How the FICO Credit Scoring System Works
Your FICO credit score determines your overall financial options. You should know your score, or at least have some ball park idea of where you rank in the system. If you know your FICO score then you will know if you can expect to receive a low interest credit card or a high credit limit or a mortgage with a low down payment etc. Of course, even if you know your score you may still have some questions about how the system works. After all, there are many people who feel that they should have a higher FICO credit score than they do. If you know how the system works then you can determine how to improve your score.
It does not take a financial expert to understand how the FICO credit scoring works. In fact, once you know the ins and outs of the system you will not only know how it works but you will also be able to use this information to improve your credit opportunities.

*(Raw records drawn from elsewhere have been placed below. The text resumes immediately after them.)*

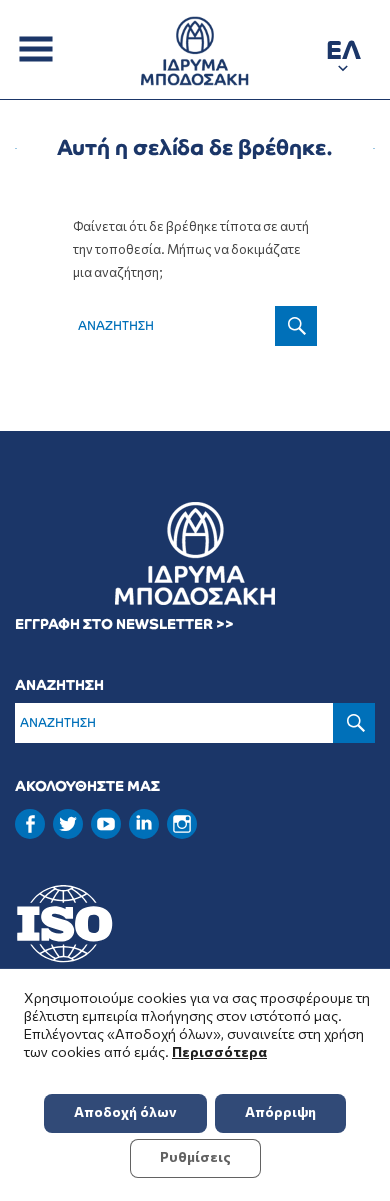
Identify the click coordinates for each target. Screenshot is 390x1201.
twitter (68, 824)
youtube (106, 824)
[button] (343, 53)
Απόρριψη (280, 1111)
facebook (30, 824)
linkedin (144, 822)
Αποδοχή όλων (125, 1111)
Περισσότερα (219, 1051)
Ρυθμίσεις (195, 1156)
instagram (182, 824)
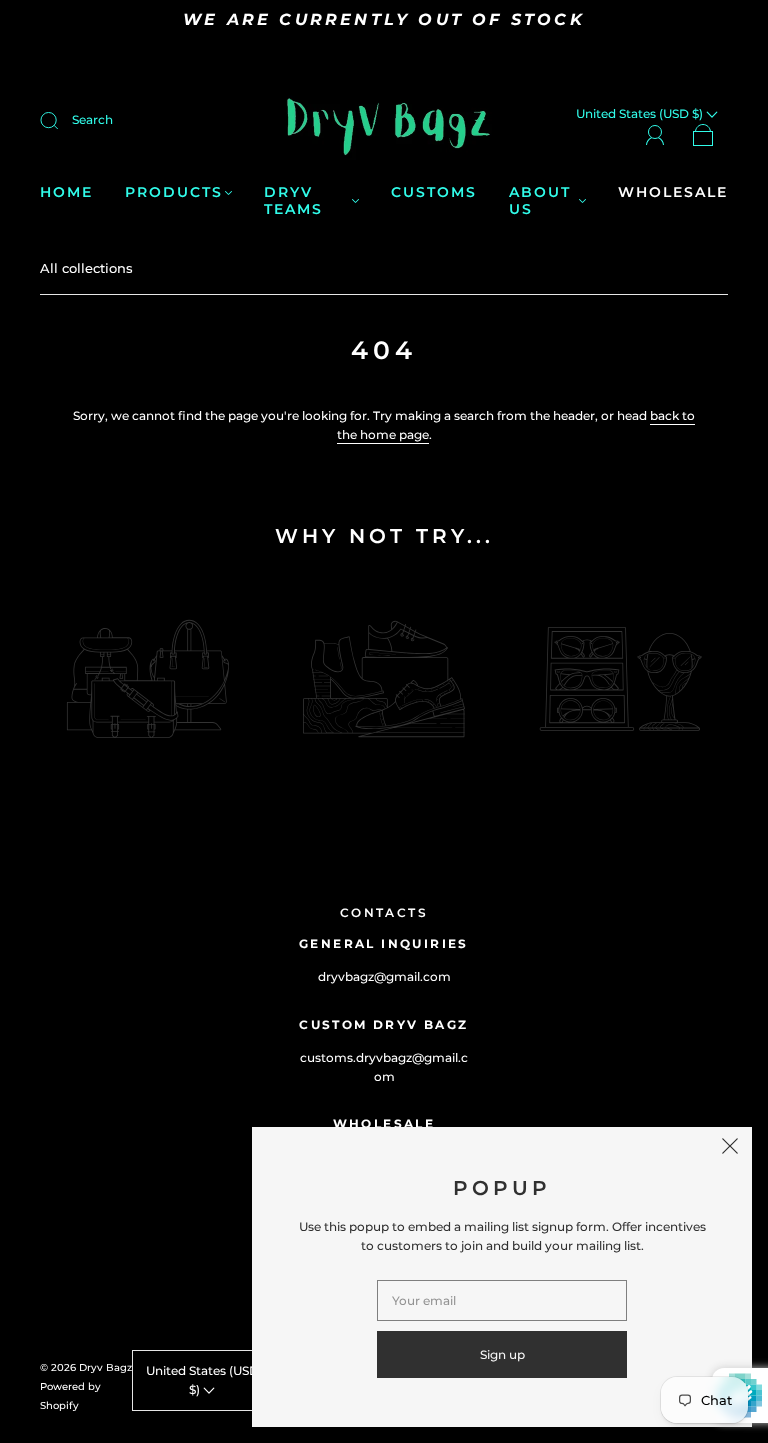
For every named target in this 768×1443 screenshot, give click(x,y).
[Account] (655, 134)
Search (92, 119)
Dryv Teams (293, 201)
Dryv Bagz (105, 1367)
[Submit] (62, 120)
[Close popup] (730, 1149)
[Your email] (502, 1300)
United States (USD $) (202, 1380)
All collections (86, 268)
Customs (434, 192)
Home (66, 192)
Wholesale (673, 192)
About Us (540, 201)
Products (174, 192)
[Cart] (703, 135)
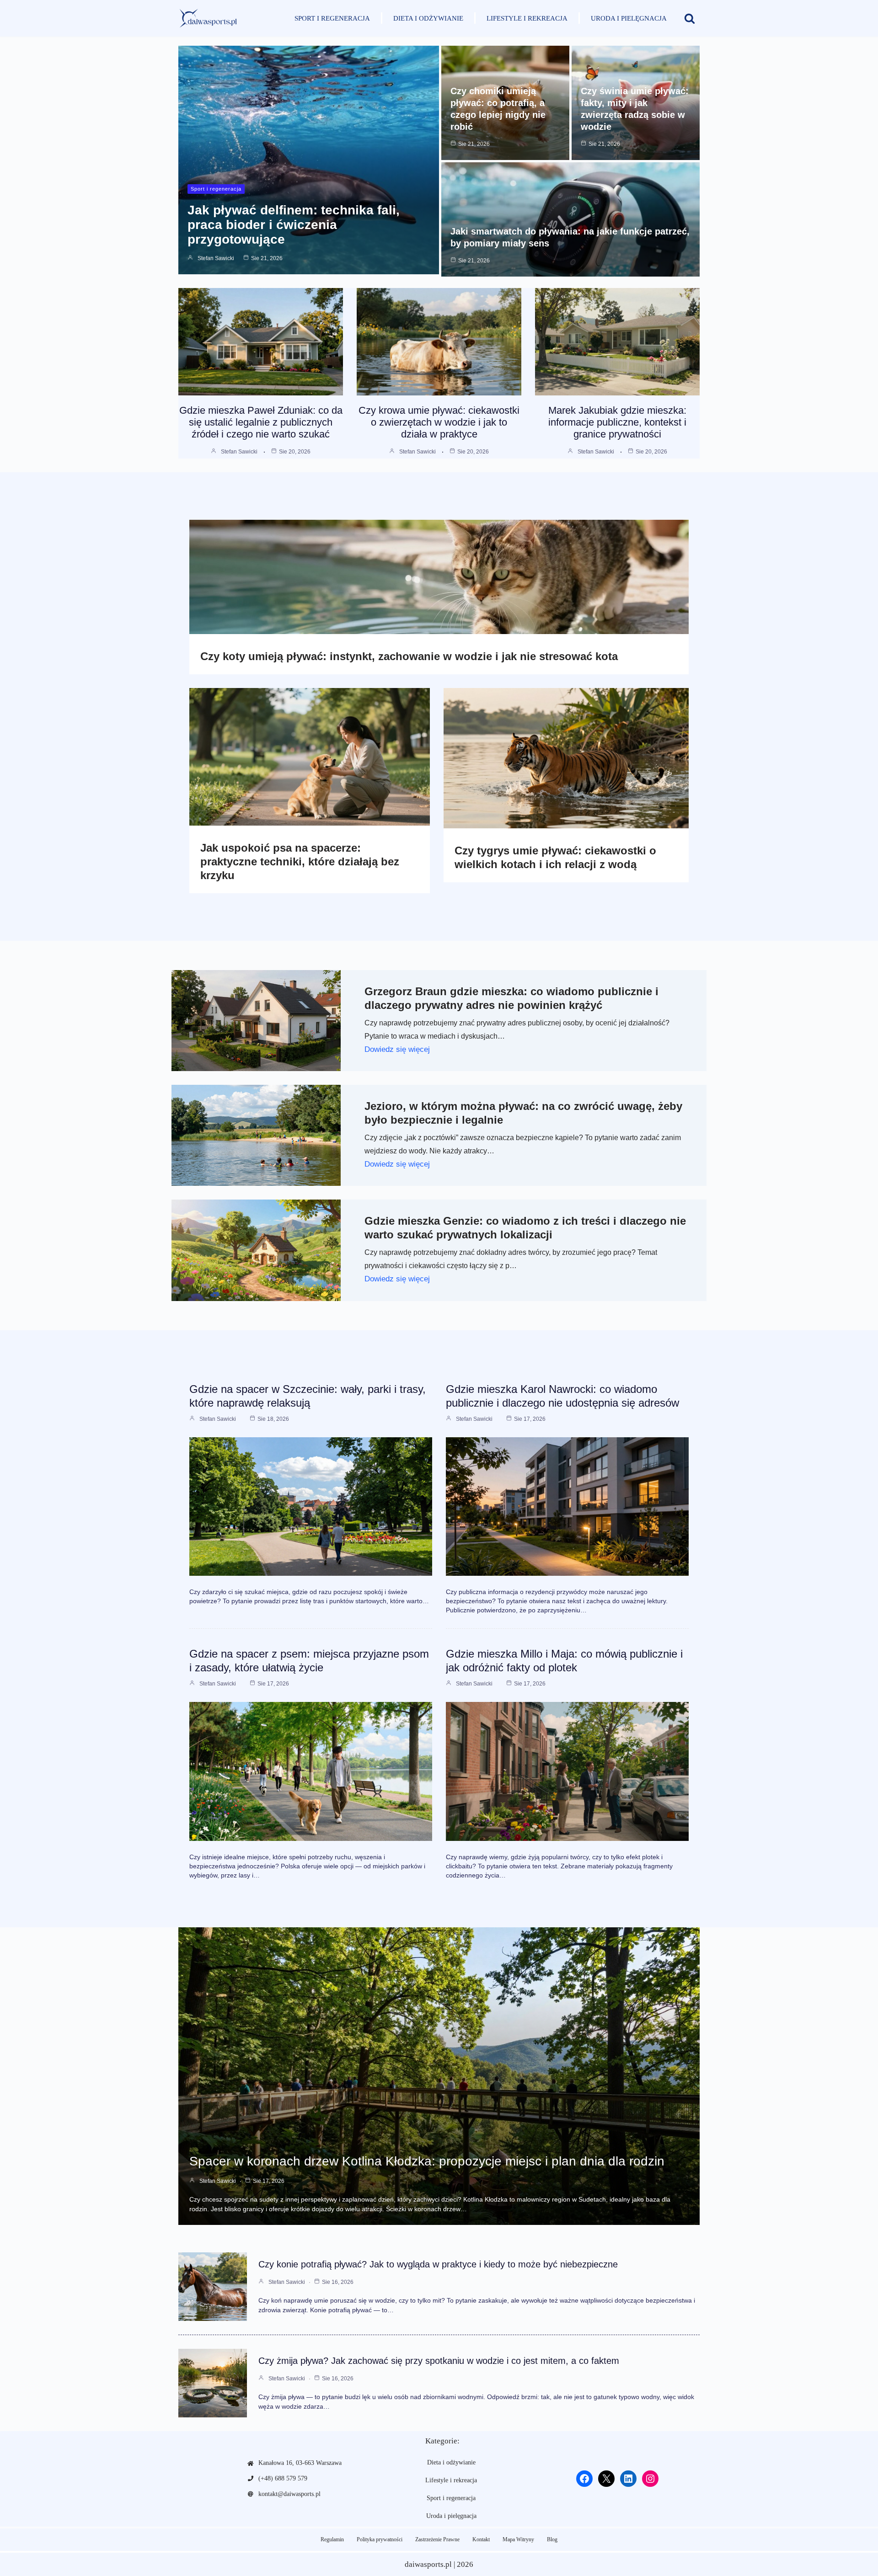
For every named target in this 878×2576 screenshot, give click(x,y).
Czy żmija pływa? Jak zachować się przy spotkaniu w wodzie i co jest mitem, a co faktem (438, 2361)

Your FICO credit score is calculated by the Fair Isaac Corporation, hence the name. The Fair Isaac Corporation uses the information provided by the three credit reporting agencies: Experian, TransUnion and Equifax,to create a numerical score that summarizes your credit standing. If there is inaccurate information on your credit report your score may suffer
The FICO credit scoring system takes the following information into consideration:
35% Payment History
30% Amounts Owed,
15% Length of Credit History
10% New Credit Accounts Opened
10% Type of Credit Mix (auto loan, credit card, bank loan, mortgage)

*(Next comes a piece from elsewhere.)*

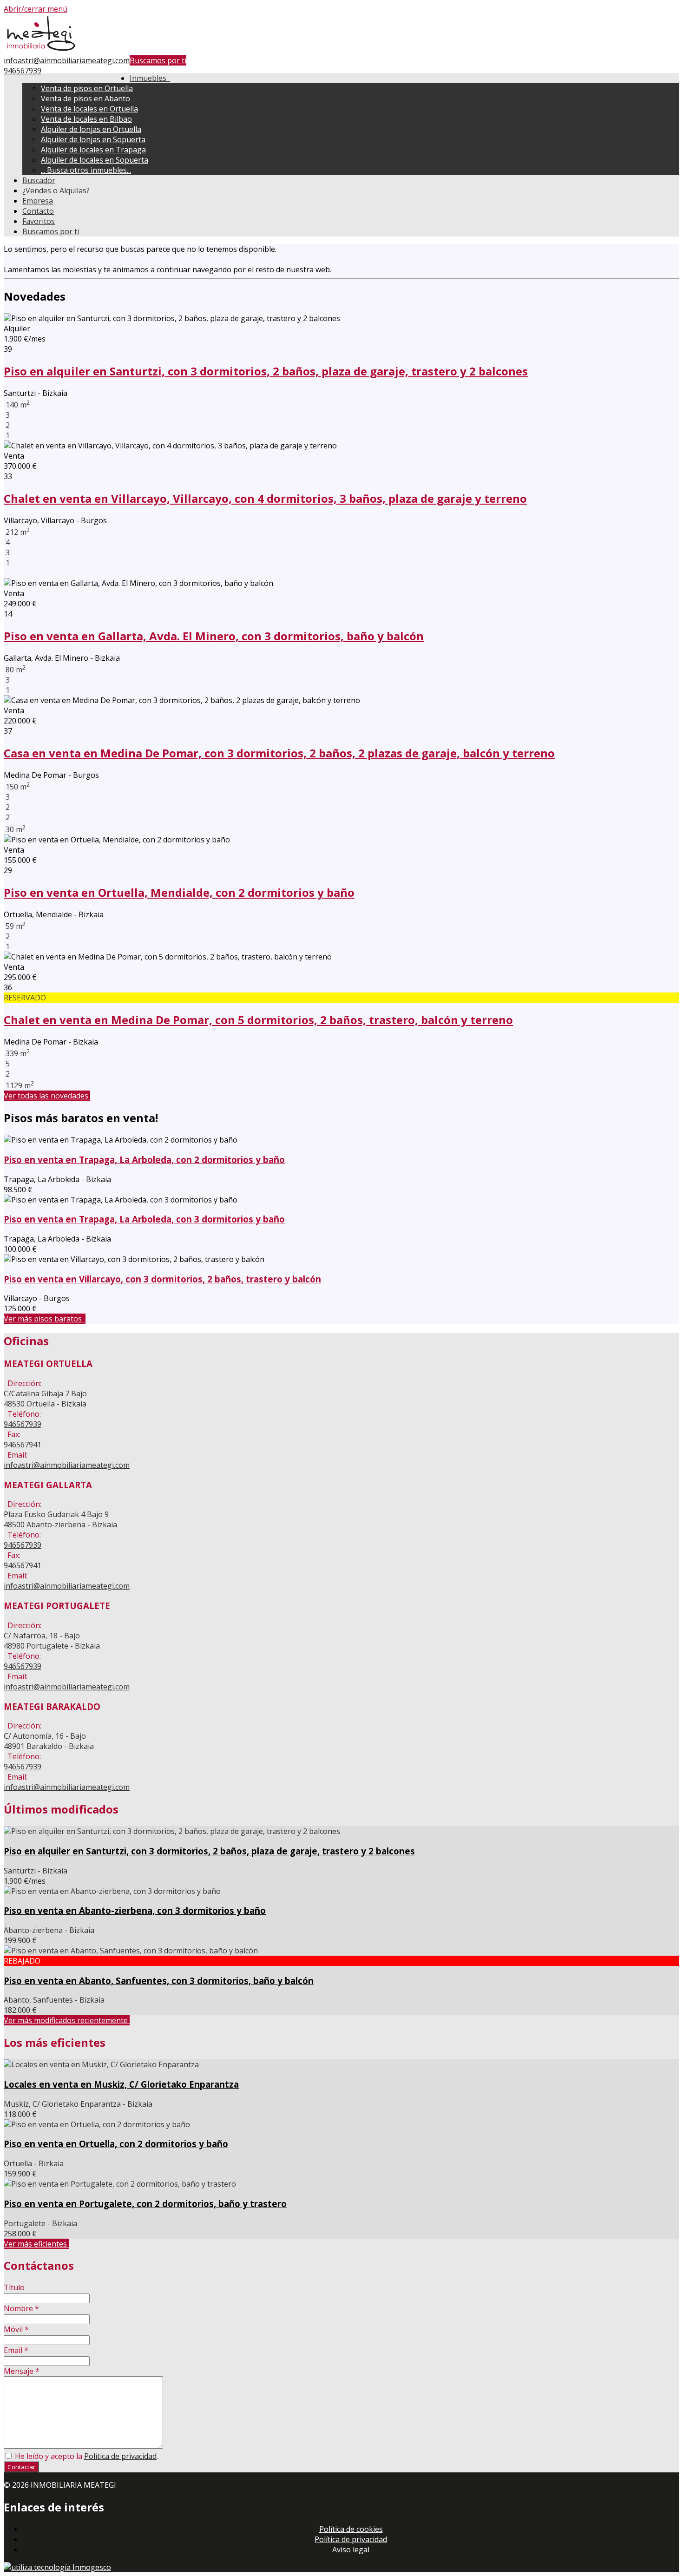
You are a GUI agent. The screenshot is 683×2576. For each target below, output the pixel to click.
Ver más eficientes (36, 2244)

As you can see, your payment history is the biggest part of your FICO credit score. If you have never missed a payment or delayed a payment you will always have a good chance at a high score as long as the other four areas don’t suffer. Those who are trying to increase their credit score may need to focus on one or several of the five factors above. For example, it may help your credit score to buy a new car on credit (as long as you pay all your car payments on time). This is because you are adding a new type of credit to your credit mix and you are increasing the amount of money you owe. Your FICO score actually rewards you for taking out loans. But don’t open too many new credit cards or your score will go down. Your FICO score will go down slightly if you close an old credit card account.
Why should you worry about whether you have a high FICO score or not? Credit card companies give consumers with the highest FICO scores the best and most extensive benefits, such as high credit limits and lower interest rates. Home Mortgage lenders offer those with high scores the best home loan options and smaller down payments. In fact about 3/4 of all lenders use FICO scores when considering requests for loans or credit.
Here is a chart that summarizes FICO scores and what kind of credit you can expect:
- Excellent Credit: FICO score 750-850
- Good Credit: FICO score 660-749
- Fair or Average Credit: FICO score 620-659
- Poor Credit: FICO score 350-619
- No Credit: FICO score 0
The federal government has mandated that each of the three credit agencies give everyone a free credit report once a year. But unfortunately this free report does not include your FICO score. This is something you may have to pay to receive. There are also many types of services that may also be helpful for example an automatic email if your credit score changes or credit coaching to help you improve your score.